Chica cool

Por Diana Tapia

Escucho a mi amiga cantar lo más deprimente del pop internacional en la regadera, su voz se mezcla con el sonido del agua cayendo sobre el azulejo del baño. La escuché el viernes cuando llegaba de un bar y tocó a mi puerta llorando a las 5 am; la escuché llorar a otras horas, en su cuarto, en otras fiestas y en otros bares. Me veo en ella, a mí y a otras amigas, llorando en los baños y limpiándonos las lágrimas de la cara antes de salir. Haciéndonos las frías, las que no salen lastimadas, las que no se toman nada a pecho, las que no exageran, jugando tantos años a ser lo que a otrxs les resultara atractivo. Recordé cómo se sentía el peso en la espalda, las mejillas enrojecidas, los ojos húmedos, la voz quebrándose, mi amiga esperándome en la puerta con los brazos abiertos y yo soltándome a llorar en su hombro. En ese momento, ella era yo y muchas otras. Muchxs otrxs, heterosexuales, bisexuales, lesbianas, gays, trans y tantas identidades como corazones rotos. ¿Cómo amar distinto? Sin callar tanto por miedo a no agradar, sin sufrimiento, sin usar y sin sentirnos usadxs. 

Si han visto Perdida (Gone Girl, 2014) recordarán el monólogo de Amy sobre lo que significa ser una chica cool:

Los hombres siempre usan la expresión chica cool como un halago: Ella es una chica cool.
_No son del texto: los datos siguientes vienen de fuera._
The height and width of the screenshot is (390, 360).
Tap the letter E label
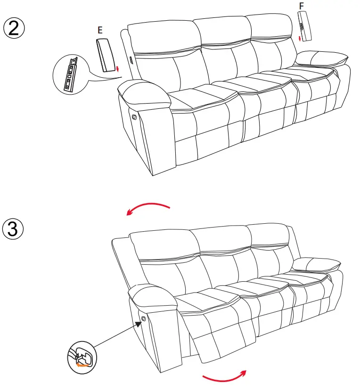point(99,30)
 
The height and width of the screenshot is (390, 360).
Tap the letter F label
point(302,6)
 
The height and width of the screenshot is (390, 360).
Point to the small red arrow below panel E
point(117,70)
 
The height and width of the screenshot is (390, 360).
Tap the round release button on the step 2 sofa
point(134,116)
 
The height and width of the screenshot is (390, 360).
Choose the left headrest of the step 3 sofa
point(160,245)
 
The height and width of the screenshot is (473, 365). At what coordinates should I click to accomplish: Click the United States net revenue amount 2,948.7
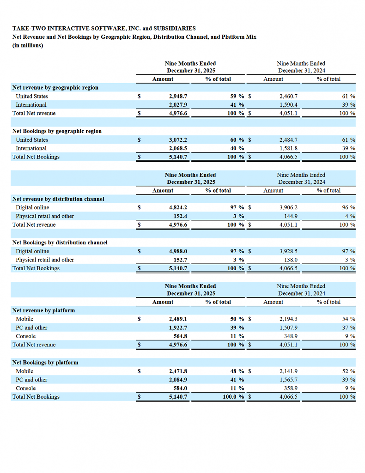(178, 96)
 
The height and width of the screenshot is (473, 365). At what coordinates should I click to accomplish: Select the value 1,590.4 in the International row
(288, 105)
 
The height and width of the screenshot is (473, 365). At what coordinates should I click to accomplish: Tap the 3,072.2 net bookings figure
(178, 139)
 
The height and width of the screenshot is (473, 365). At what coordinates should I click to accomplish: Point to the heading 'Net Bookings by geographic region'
(57, 131)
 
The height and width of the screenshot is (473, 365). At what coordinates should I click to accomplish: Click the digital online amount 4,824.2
(178, 207)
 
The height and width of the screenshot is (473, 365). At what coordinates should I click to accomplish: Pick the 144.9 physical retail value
(291, 216)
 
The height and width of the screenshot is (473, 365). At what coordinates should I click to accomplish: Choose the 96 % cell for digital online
(349, 207)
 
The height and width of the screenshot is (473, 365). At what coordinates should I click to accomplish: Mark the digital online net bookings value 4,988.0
(178, 251)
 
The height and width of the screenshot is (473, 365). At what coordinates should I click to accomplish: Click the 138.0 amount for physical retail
(291, 260)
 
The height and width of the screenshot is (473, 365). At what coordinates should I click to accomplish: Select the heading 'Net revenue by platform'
(44, 310)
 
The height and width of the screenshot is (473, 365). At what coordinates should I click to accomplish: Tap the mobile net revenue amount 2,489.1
(178, 319)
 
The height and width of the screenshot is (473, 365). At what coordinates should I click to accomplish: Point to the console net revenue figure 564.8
(180, 336)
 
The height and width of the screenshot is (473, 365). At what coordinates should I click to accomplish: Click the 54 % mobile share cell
(349, 319)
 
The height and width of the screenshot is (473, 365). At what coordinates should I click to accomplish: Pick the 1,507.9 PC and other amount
(288, 327)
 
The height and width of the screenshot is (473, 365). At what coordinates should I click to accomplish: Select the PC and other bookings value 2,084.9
(178, 380)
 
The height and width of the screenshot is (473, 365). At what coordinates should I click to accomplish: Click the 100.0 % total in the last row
(233, 397)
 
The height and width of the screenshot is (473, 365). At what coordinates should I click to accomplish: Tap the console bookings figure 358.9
(291, 388)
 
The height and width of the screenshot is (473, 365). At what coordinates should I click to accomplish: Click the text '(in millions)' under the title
(28, 46)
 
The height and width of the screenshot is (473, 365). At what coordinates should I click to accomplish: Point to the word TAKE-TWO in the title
(29, 28)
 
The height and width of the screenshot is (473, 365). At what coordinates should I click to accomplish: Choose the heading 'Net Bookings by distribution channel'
(60, 243)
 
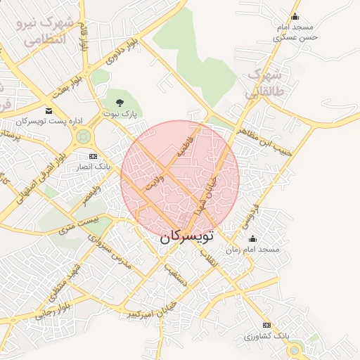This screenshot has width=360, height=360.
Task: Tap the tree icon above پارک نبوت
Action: [117, 103]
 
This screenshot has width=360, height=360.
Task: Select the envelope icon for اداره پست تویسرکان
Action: [48, 111]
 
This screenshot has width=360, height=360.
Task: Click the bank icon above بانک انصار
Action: [92, 156]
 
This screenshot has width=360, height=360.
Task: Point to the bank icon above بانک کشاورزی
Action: [266, 325]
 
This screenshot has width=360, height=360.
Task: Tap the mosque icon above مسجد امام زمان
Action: [253, 240]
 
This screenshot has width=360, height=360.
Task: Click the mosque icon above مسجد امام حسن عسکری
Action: [295, 18]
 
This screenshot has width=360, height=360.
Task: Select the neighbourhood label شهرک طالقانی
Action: [263, 82]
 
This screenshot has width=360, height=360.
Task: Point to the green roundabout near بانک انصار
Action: [84, 136]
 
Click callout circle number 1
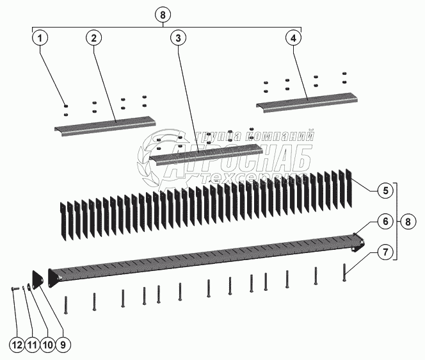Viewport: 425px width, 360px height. point(40,38)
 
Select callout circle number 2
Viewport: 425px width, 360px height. point(93,38)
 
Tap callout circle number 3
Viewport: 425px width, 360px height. point(178,38)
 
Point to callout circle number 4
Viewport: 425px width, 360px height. point(294,38)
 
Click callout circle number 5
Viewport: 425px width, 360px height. point(385,191)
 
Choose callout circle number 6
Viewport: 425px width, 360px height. point(385,222)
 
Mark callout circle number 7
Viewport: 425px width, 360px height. point(385,252)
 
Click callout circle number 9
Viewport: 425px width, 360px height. point(63,345)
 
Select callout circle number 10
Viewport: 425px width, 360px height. point(47,345)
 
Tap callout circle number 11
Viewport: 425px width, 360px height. point(32,345)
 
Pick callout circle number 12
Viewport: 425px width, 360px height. point(17,345)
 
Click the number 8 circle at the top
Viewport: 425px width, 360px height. point(163,15)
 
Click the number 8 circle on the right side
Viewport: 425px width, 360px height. point(408,222)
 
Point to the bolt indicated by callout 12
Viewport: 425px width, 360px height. point(16,289)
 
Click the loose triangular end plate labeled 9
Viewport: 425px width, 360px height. point(37,278)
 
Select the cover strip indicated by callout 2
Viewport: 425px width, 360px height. point(105,126)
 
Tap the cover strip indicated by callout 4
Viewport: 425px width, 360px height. point(307,102)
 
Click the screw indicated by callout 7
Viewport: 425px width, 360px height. point(344,272)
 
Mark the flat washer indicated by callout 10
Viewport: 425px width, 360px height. point(29,286)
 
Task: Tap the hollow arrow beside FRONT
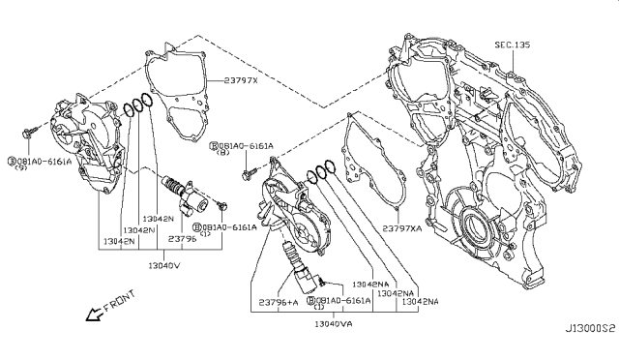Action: click(91, 315)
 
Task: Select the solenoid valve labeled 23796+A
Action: click(295, 266)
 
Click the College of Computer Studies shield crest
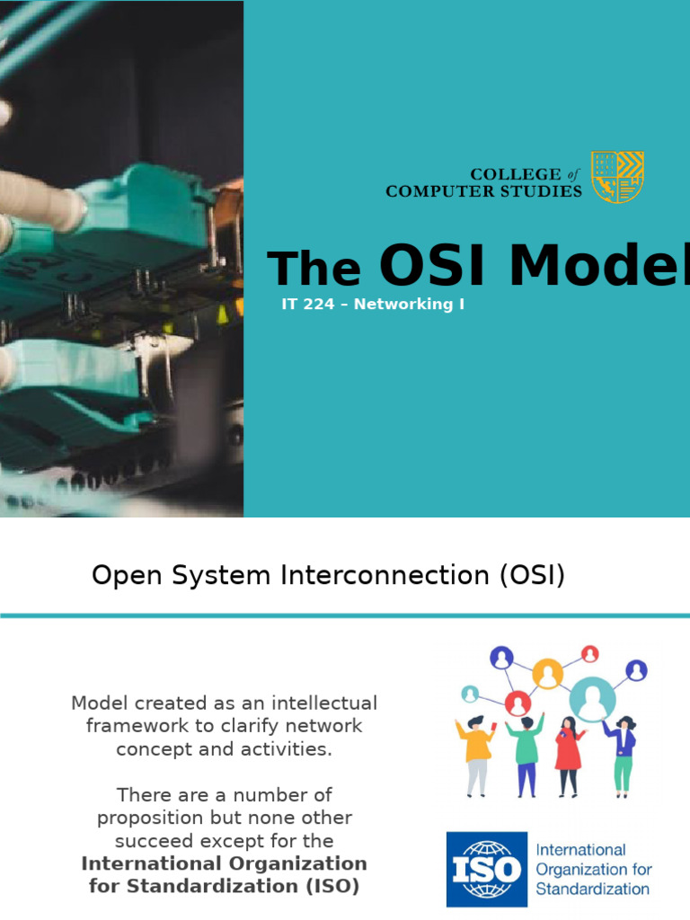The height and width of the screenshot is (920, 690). tap(617, 177)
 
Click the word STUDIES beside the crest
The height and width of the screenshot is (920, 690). tap(538, 190)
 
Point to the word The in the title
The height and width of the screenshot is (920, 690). tap(314, 269)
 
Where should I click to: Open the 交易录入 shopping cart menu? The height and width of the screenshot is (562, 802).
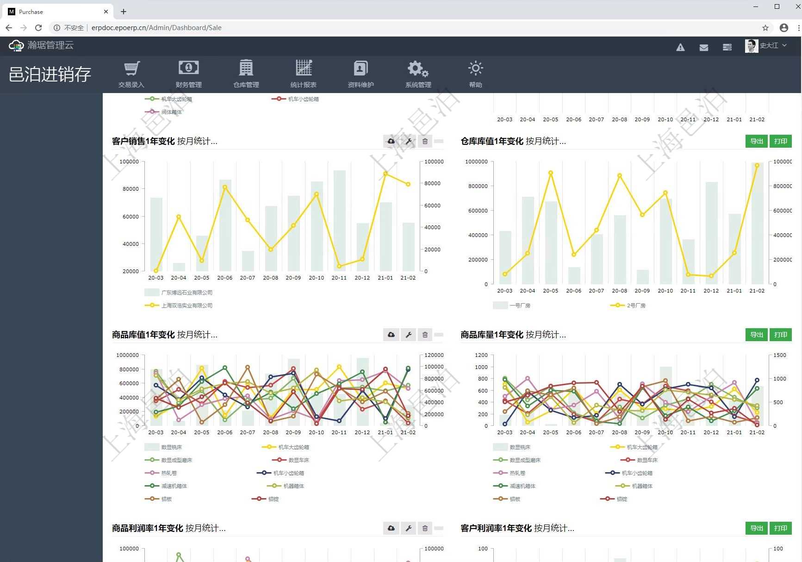click(x=131, y=74)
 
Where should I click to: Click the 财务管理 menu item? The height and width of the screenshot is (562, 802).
click(x=188, y=74)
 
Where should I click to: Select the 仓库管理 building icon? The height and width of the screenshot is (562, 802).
click(x=246, y=74)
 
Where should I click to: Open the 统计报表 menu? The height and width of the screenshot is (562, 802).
click(x=304, y=74)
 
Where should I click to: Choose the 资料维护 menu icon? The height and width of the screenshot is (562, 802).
click(x=361, y=74)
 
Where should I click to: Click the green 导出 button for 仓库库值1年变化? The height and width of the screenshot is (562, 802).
click(x=756, y=141)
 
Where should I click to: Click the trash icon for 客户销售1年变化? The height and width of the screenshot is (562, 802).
click(x=425, y=141)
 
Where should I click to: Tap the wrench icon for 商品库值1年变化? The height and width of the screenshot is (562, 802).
click(x=409, y=335)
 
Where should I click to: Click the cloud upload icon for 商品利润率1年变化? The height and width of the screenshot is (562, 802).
click(x=391, y=528)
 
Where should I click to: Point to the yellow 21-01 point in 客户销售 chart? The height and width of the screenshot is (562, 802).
click(x=385, y=174)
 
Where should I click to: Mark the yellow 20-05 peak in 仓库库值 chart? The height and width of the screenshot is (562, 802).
click(x=551, y=173)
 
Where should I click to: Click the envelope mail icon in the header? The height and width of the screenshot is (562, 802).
click(x=703, y=47)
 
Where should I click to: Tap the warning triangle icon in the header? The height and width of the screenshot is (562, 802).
click(x=680, y=47)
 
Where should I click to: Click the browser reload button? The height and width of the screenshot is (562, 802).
click(x=38, y=28)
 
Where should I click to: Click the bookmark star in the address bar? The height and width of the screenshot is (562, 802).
click(x=765, y=28)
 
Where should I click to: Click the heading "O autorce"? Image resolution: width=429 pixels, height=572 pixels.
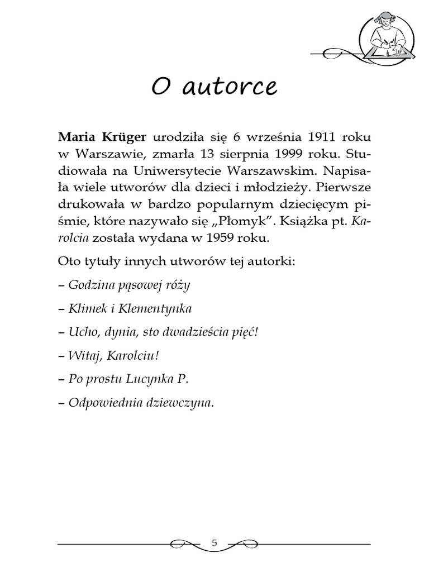214,87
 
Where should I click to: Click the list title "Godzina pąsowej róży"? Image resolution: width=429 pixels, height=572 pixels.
129,285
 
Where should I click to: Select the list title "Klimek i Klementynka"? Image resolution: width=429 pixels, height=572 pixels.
130,308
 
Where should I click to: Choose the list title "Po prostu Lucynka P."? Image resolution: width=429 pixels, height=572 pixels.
128,379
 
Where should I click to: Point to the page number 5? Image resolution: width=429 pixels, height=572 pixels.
214,542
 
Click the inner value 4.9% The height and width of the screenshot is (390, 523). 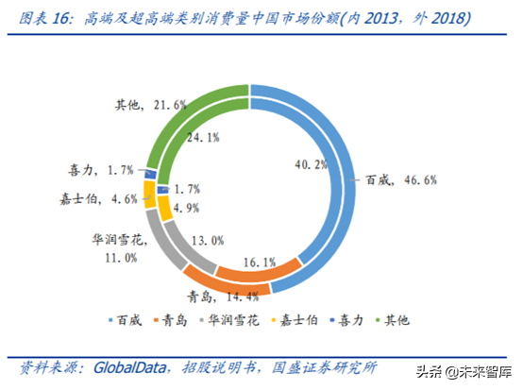click(182, 208)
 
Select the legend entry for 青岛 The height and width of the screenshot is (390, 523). click(179, 320)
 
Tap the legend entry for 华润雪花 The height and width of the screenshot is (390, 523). click(236, 320)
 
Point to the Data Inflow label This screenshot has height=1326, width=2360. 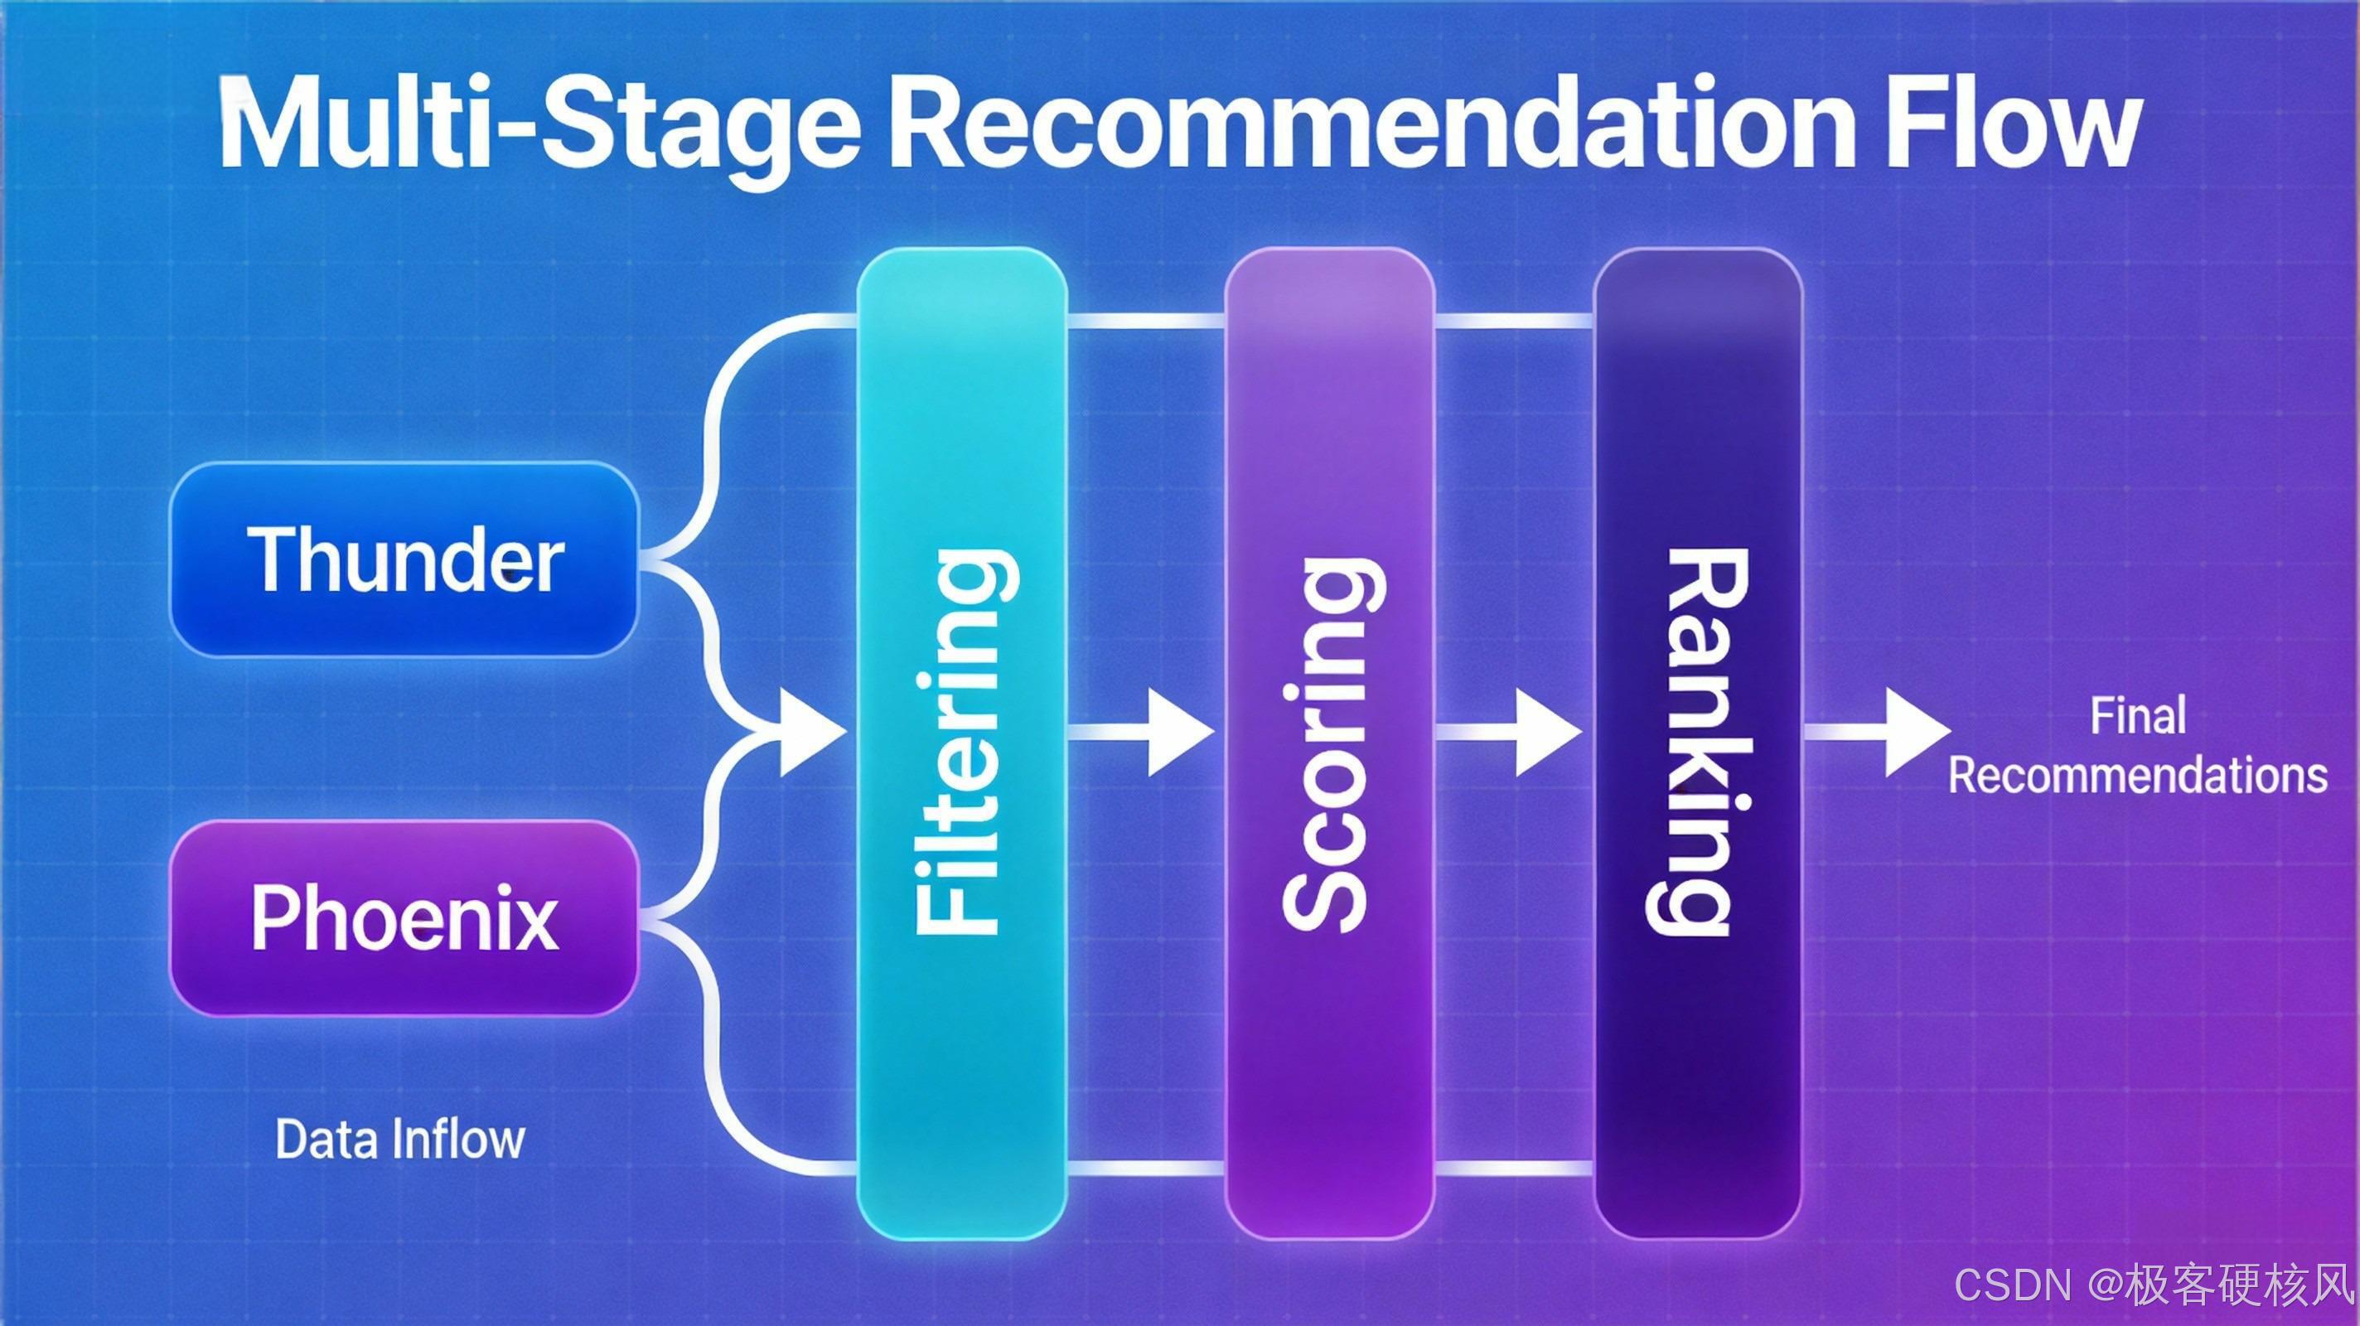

Ser una chica cool significa que soy una sexy, brillante y divertida mujer que adora el fútbol, el póquer, los chistes subidos de tono y los eructos; la mujer a la que le gustan los videojuegos y tomar cerveza; la que ama los tríos y el sexo anal, y que come hot dogs y hamburguesas como si fuesen la más exquisita comida del mundo mientras sigue siendo talla chica; porque las chicas cool son, por sobre todas las cosas, sexys. Sexys y comprensivas. Las chicas cool nunca se enojan, ellas sólo sonríen de una manera amorosa para hacerle comprender a sus parejas qué es lo que quieren. Adelante, caga encima de mí, no me molesta porque soy una chica cool.

Me tomó tiempo darme cuenta de que jugábamos a ser la chica cool. No importa si me lastimas, no voy a culparte, yo fui la que se ilusionó; abrimos la relación si para ti está bien, aunque yo no me sienta lista y no intentes ser corresponsable; no voy a molestarme si no le pones un alto a los comentarios machistas de tus amigos, intentaré adaptarme; está bien si nunca respondes cuando te pregunto qué sientes o qué somos y voy a volver a verte si te da por llamarme, no quiero que te sientas presionadx; acepto que respondas con monosílabos cuando hablo de mis sentimientos porque sé que no sabes qué decir y no es tu culpa; estoy bien, no me muestro vulnerable frente a ti porque no quiero que pienses que soy dramáticx. Atrapadas en este círculo, mis amigas y yo volvíamos de nuestras citas con nudos en la garganta.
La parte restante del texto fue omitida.